But the vow always seemed at odds with certain parts of the Bible’s teachings, leading many within the church to question its purpose.

Njogu’s faction is certainly not the first to try charting a new course without the celibacy vow, says Kim Haines-Eitzen, a historian of early Christianity at Cornell University.

“In Catholicism, there’s always been a pronounced preference for asceticism to prove devotion. But how do you square that with, say, ‘be fruitful and multiply’, from Genesis? Are priests expected to be separate from all other humans?” she says.

That enforced detachment from the lives of their flock is what drives priests in Kenya to adopt “secret families”, says Father Matthew Theuri, 73, who was a catechist for nearly four decades before joining Njogu’s church as a priest.
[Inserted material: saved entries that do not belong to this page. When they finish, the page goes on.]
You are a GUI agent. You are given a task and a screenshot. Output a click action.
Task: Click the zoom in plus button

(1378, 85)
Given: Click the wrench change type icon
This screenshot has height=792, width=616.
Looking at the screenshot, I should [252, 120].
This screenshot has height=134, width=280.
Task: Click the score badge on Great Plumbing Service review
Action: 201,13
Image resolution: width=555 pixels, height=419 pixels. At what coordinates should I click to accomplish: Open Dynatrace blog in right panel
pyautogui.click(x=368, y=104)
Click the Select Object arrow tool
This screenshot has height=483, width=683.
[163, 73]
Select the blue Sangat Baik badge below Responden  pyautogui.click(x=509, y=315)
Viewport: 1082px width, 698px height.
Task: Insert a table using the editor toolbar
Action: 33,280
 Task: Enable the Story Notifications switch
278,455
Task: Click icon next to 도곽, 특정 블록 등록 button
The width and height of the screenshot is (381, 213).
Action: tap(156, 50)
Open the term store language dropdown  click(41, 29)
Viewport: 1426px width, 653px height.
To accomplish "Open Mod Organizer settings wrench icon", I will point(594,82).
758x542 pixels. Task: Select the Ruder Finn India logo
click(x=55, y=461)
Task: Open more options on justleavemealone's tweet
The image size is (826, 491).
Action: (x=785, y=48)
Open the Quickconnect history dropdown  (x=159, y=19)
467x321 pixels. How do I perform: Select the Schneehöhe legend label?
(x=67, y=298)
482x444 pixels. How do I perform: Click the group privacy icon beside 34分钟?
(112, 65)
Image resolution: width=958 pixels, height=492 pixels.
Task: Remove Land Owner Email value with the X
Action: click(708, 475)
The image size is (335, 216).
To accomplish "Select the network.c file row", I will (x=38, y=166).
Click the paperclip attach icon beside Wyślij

But it also presents a quandary in being a good priest, he said.

“Our churchgoers come to us with questions about wayward children, trouble paying school fees, marital issues – how can we help them if we know nothing of that life?” he says, while sitting at home with his wife, Jane, and two of his grandchildren.

Speaking after Njogu’s mass on a recent Sunday in Gachatha, Joseph Macharia, a coffee farmer, says he thanks God every day for the new church.

“This is a more open way of being,” he says. “The others, the ones who keep secret families, they come to the pulpit to lie. Maybe they think we are stupid.”